Mike Segal was 21, a self-described Jewish Kentucky boy born with a rifle in his hand. A “Pathfinder” for the 101st Airborne Division, he was the slim hope of surrounded American soldiers.
Segal, dressed in his Army uniform, recalled that desperate time while sitting with a handful of other old soldiers in the Ohio Theatre, across from Ohio's state capitol, for the dedication of the Holocaust and Liberators Memorial.
“There were four of us who were dropped in with radar equipment. Only two of us made it, and I was one of them,” Segal said of that moment in 1944.
When he landed, men on the frigid ground had dug a foxhole for him; he got the radar working.
“It was two days before Patton broke through and we were pushing hard to get in,” he said. He and other troops burrowed into the deep snow and frozen ground, “picking off Nazi after Nazi.”
“As luck would have it, both armies ran out of ammunition at about the same time, so from there on in it was hand-to-hand,” he recalled.
He had one knife strapped to a boot, one to his helmet, another across his back — “and that wasn't even an issue knife, it was a knife my brother sent me.”
He took on three German soldiers, one at a time, killing all three: “The last knife only had a 5-inch blade, I had to put it in three times to kill him. I was covered in German blood.”
As a Jew, he knew what would happen if the Germans captured him.
He earned a Silver Star in that battle. He'd earned another “when we took the bridge to Nijmegen,” a follow-up to the British-led attack popularly known as “A Bridge Too Far.”
“I had never heard of a ‘glorious retreat' before in my life,” he said of that Allied loss. At Nijmegen, Germans held the high ground, Allies held the low ground, “and it was bad,” Segal said, pausing as memories flickered across his face.
He had to get 25 men across the bridge as heavy German fire rained down: “All of my men were in shouting distance so I said, ‘You and you, take the two radar units, you go first and you run like hell.'”
He warned them not to stop: “If you do, you will get shot or captured. Blow it up if you get captured, it's got a detonator inside,” he said of the radar units.
He sent his men off, two by two, as he laid down covering fire. “I told them to run like hell and to not stop for anything” while he picked off the enemy, one by one. “I was a dead-eye, I never missed. ‘One-shot Segal,' that is what they called me.”
He remembers the awful battle in brutally personal terms: One shot, a dead German soldier; another shot, another dead German. “I was just picking off the enemy like pigeons on a fence.”
Finally, when his men were 50 yards from their objective and the Germans, “I said, ‘It's time for you to go, Segal,' and I just dropped everything, kept my rifle and kept on running.
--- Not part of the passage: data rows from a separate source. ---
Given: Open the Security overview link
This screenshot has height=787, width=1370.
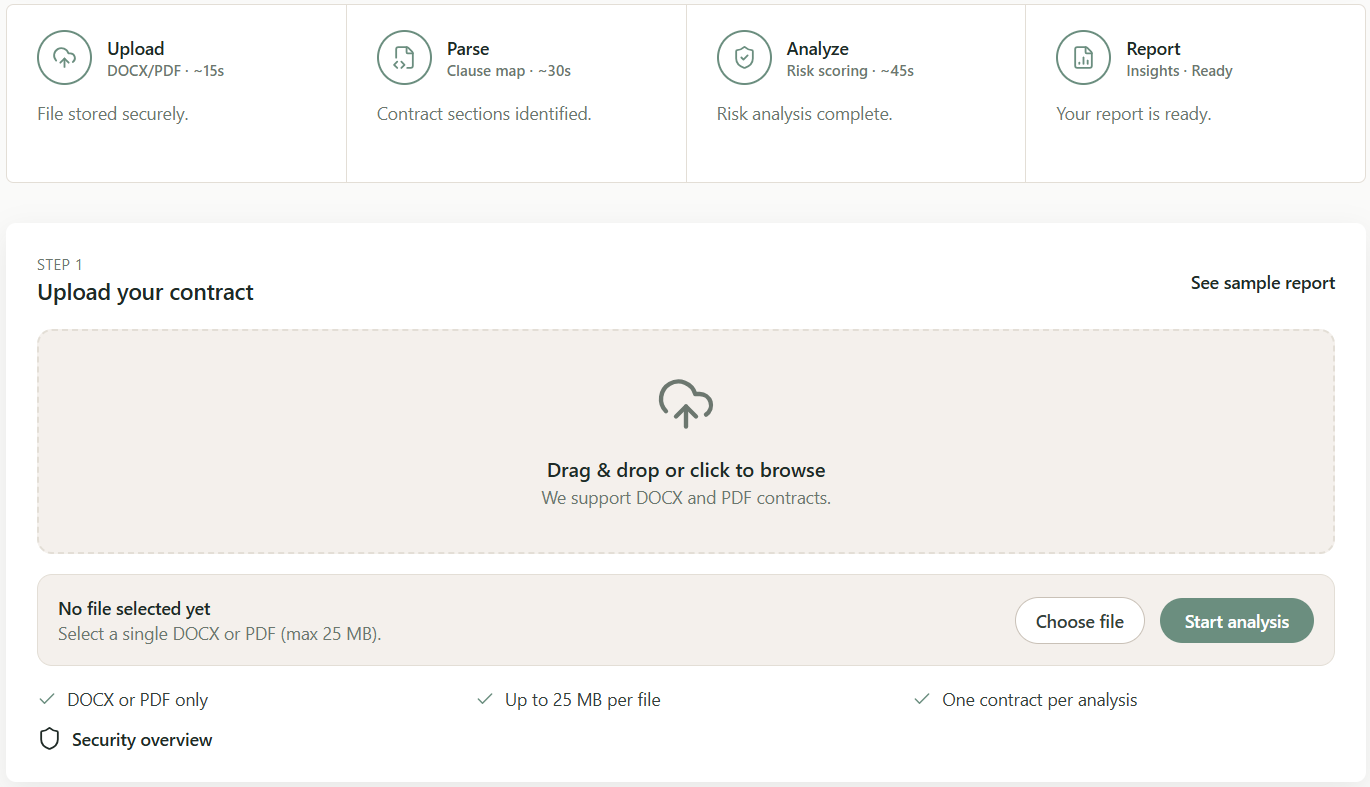Looking at the screenshot, I should [141, 739].
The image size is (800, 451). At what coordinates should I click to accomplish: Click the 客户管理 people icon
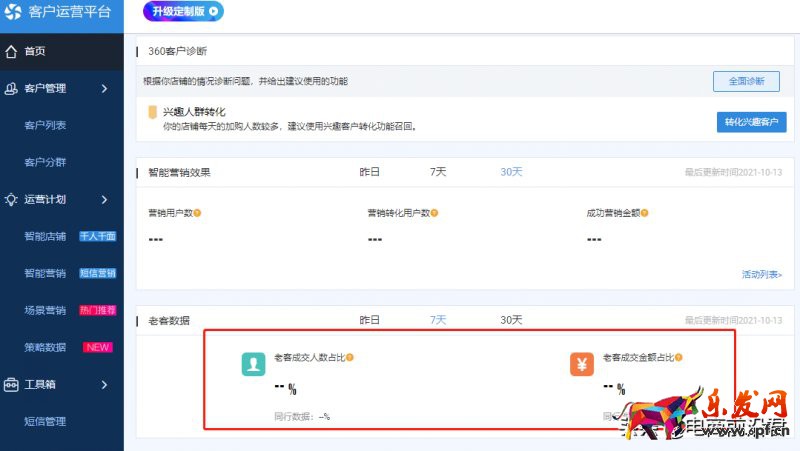[x=12, y=89]
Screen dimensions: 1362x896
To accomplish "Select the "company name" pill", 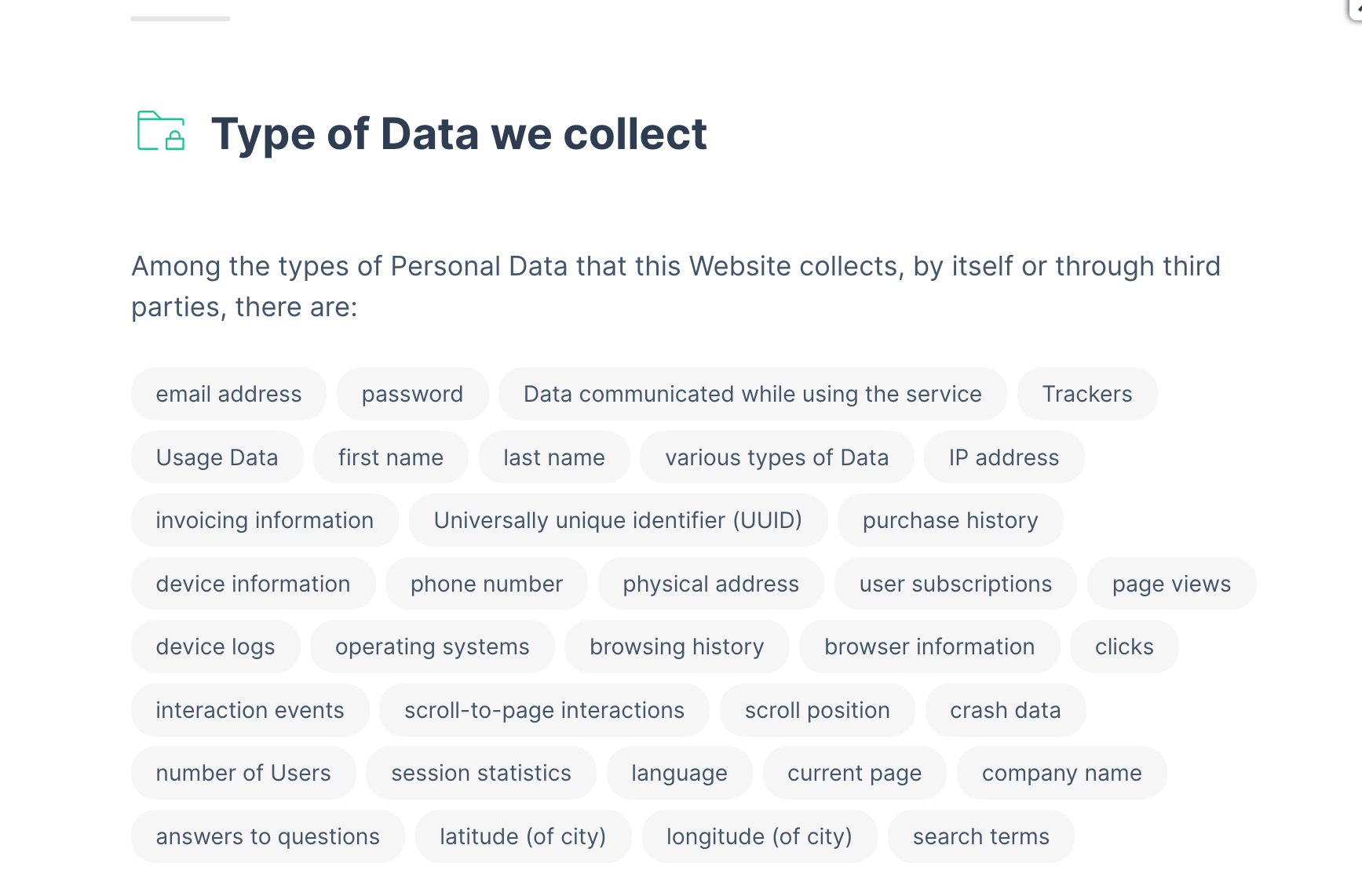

And I made it across the bridge.”
He saved the lives of every man in his unit.
Segal doesn't consider himself extraordinary. He came from a loving, close-knit family with a strong work ethic, he said, and lived an unremarkable life. He is from a generation that gave its all during World War II, but he believes subsequent generations would have done the same.
Bright, charming, looking 20 years younger than his actual 91, he reminds you of the importance of living in the moment. His actions in battle make today's world seem small — and sitting beside him makes you wonder:
If you were called, could you do the same thing?